→ **Quoted passage**
────────────────────

Property management, in the broadest of terms, is defined as the operation, control and oversight of real estate. Most property managers would agree that definition is just a starting point.
There are many facets to the demanding profession of property management, including managing the accounts and finances of the real estate properties and participating in or initiating litigation with tenants, contractors and insurance agencies. Litigation may be considered a separate function, set aside for trained attorneys, but a property manager will need to be well informed and up to date on applicable municipal, county, state and federal Fair Housing laws and practices.
One major role of a property manager for condominium properties is that of liaison between the board of directors or board of managers, the property owners and residents and the personnel required to keep a property attractive, safe and functional. Good communication is a must for this “thinking-on-your-feet” position, which also requires understanding the processes and systems utilized to manage all aspects concerning property including acquisition, control, accountability, responsibility, maintenance, utilization and disposition.
“All the successful property managers I know have good communication skills,” says Carey Overstreet, CPM, CCIM, and managing director of the Randolph Realty Group in Chicago. “They are also detail oriented, are really good at following up and setting up and implementing systems.”
“Communication is important but the best property managers treat the properties as if they have a personal stake in them,” says Dave Urbaniak, a realtor and property manager with Urbaniak Properties in Chicago. “The decisions you make as an owner are a lot different than you might make as a third party. I like to look at it as if I actually own the building. Yesterday, for instance, I put in a new medicine cabinet instead of having somebody else do it. I did it to make sure it was done right and in a timely manner. You should do the work as if it’s your own building, I think that’s critical.”

────────────────────

→ **Data excerpt**
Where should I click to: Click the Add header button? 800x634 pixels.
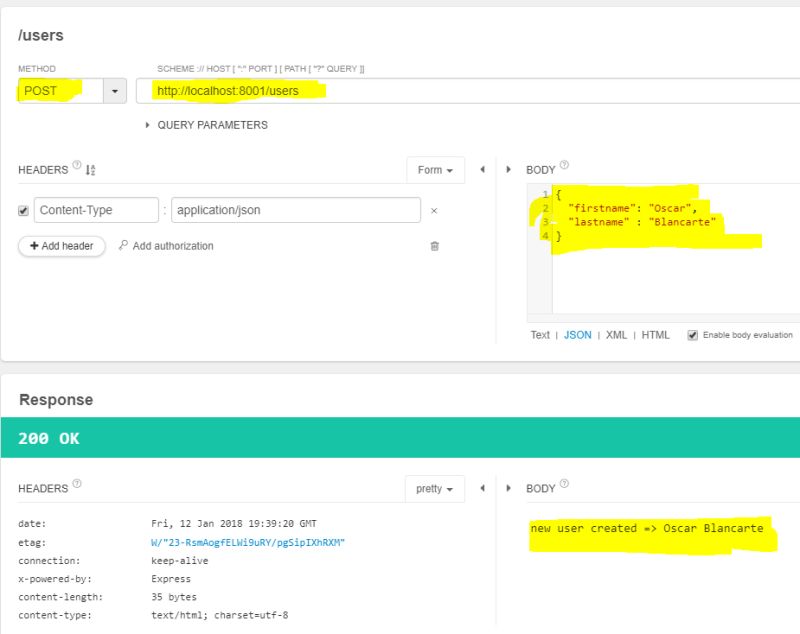tap(64, 245)
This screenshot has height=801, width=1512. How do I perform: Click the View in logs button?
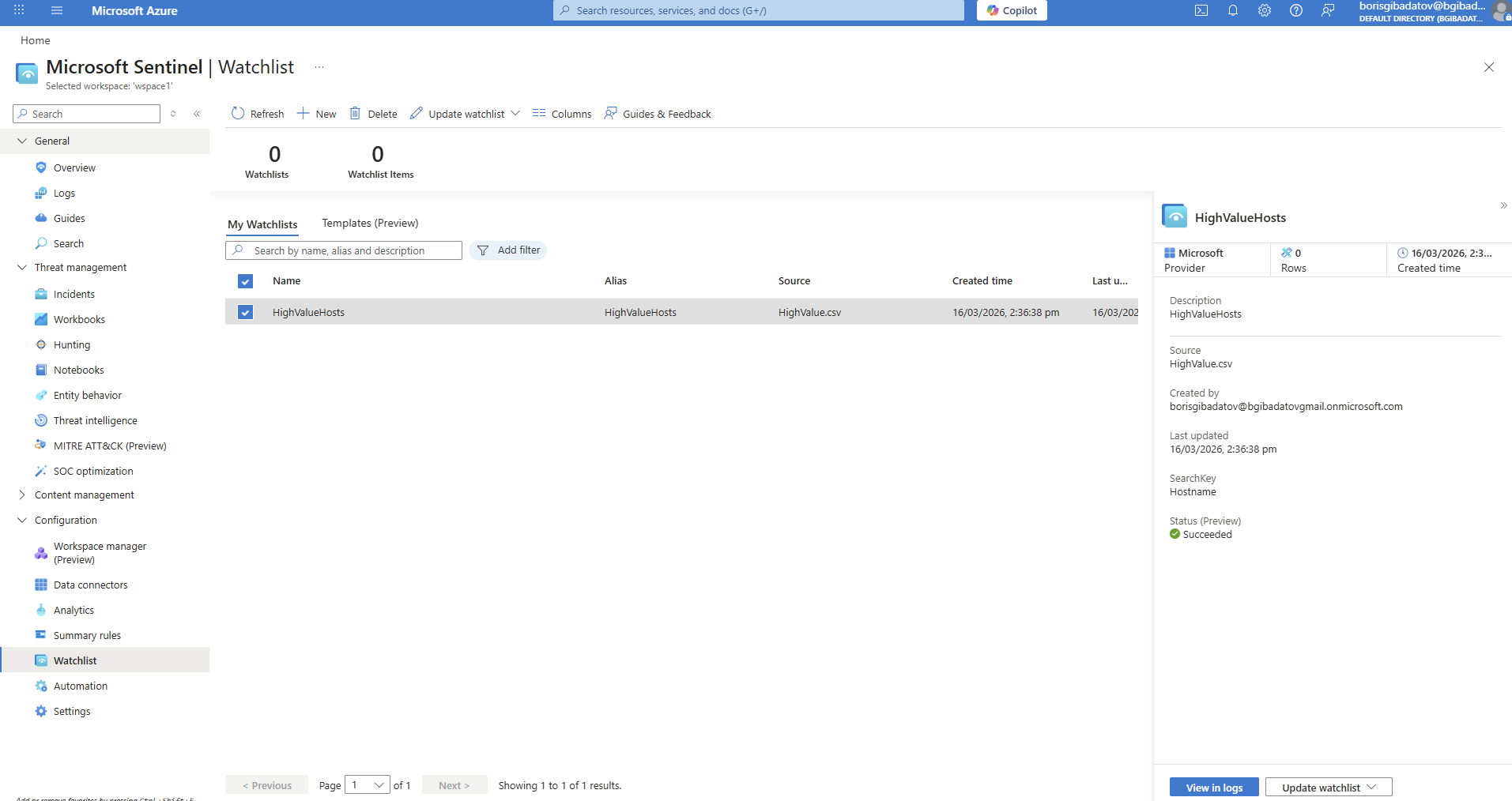[x=1213, y=788]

────────────────────

→ **What you need to do**
1. According to the property management passage, which company does Carey Overstreet serve as managing director?
2. Restate the property management passage between "Property management, in the" and "a starting point.", inclusive, swapping "starting point" for "first step".
3. Decide whether each statement agrees with the property management passage, answering yes or no and quoting the deciding words: (a) Dave Urbaniak installed a new medicine cabinet himself. (b) Litigation is a task meant only for property managers. (c) Carey Overstreet describes successful property managers as detail oriented.
Rely solely on the property management passage.

→ **Expected results**
1. The Randolph Realty Group in Chicago.

2.
Property management, in the broadest of terms, is defined as the operation, control and oversight of real estate. Most property managers would agree that definition is just a first step.

3.
(a) Yes: "Yesterday, for instance, I put in a new medicine cabinet instead of having somebody else do it."
(b) No: "Litigation may be considered a separate function, set aside for trained attorneys"
(c) Yes: "They are also detail oriented"